The six distilled variants of DeepSeek-R1 extend this logic further. The 32B distilled model outperforms OpenAI’s o1-mini on multiple benchmarks and runs on a single high-end workstation. More importantly, these distilled models used existing open-weight bases: Qwen2.5 and Llama 3 variants. DeepSeek’s reasoning capabilities flowed into the existing Qwen and Llama derivative ecosystems without requiring practitioners to change their tooling. A researcher who had built a Qwen2.5 fine-tune for a specific domain could apply the DeepSeek-R1 distillation methodology and extend it without switching architectures.

That cross-pollination is a direct consequence of releasing distilled models on top of the two most widely deployed open-weight families. The reasoning capability doesn’t sit in a silo; it propagates through whatever ecosystem the base model already occupies.

The “AI+” Framing

The HuggingFace retrospective frames the third stage of this ecosystem evolution as “AI+”: AI integration across sectors at scale. The blog’s authors are direct about the strategy: “Openly sharing artifacts from models to papers to deployment infrastructure maps to a strategy with the goal of large-scale deployment and integration.”

This is AI-as-infrastructure thinking. The competitive goal is to be embedded in enough downstream systems that the model family becomes load-bearing for the broader ecosystem. Once Qwen is the base for 113,000 other models, many of which are production deployments in enterprise and research contexts, Qwen’s architecture decisions become the ecosystem’s architecture decisions. Its tokenizer, its context length, its fine-tuning API surface, all of these propagate forward into dependent systems.

*Data extract:*

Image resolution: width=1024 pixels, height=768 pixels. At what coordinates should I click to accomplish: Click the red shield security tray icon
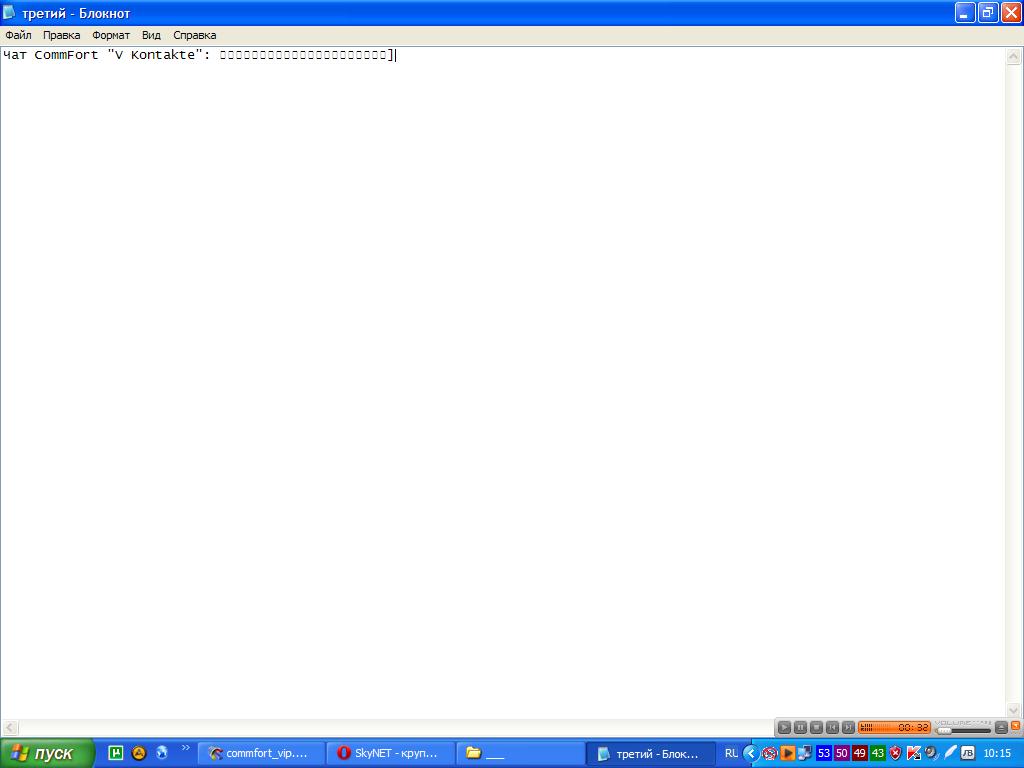895,753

*What to work on:*
1. Please decide whether each statement agrees with the passage about open-weight model ecosystems. Answer yes or no, and quote the words from the passage that settle it. (a) The 32B distilled model can run on a single high-end workstation. (b) The distilled models were built on new bases that DeepSeek designed for them. (c) The HuggingFace retrospective calls the third stage of the ecosystem's evolution "AI+".
2. From the passage about open-weight model ecosystems, quote the part that opens with the words containing "The HuggingFace retrospective" and closes with "into dependent systems.".

*Solutions to the problems:*
1.
(a) Yes: "runs on a single high-end workstation"
(b) No: "these distilled models used existing open-weight bases: Qwen2.5 and Llama 3 variants"
(c) Yes: "frames the third stage of this ecosystem evolution as “AI+”"

2.
The HuggingFace retrospective frames the third stage of this ecosystem evolution as “AI+”: AI integration across sectors at scale. The blog’s authors are direct about the strategy: “Openly sharing artifacts from models to papers to deployment infrastructure maps to a strategy with the goal of large-scale deployment and integration.”

This is AI-as-infrastructure thinking. The competitive goal is to be embedded in enough downstream systems that the model family becomes load-bearing for the broader ecosystem. Once Qwen is the base for 113,000 other models, many of which are production deployments in enterprise and research contexts, Qwen’s architecture decisions become the ecosystem’s architecture decisions. Its tokenizer, its context length, its fine-tuning API surface, all of these propagate forward into dependent systems.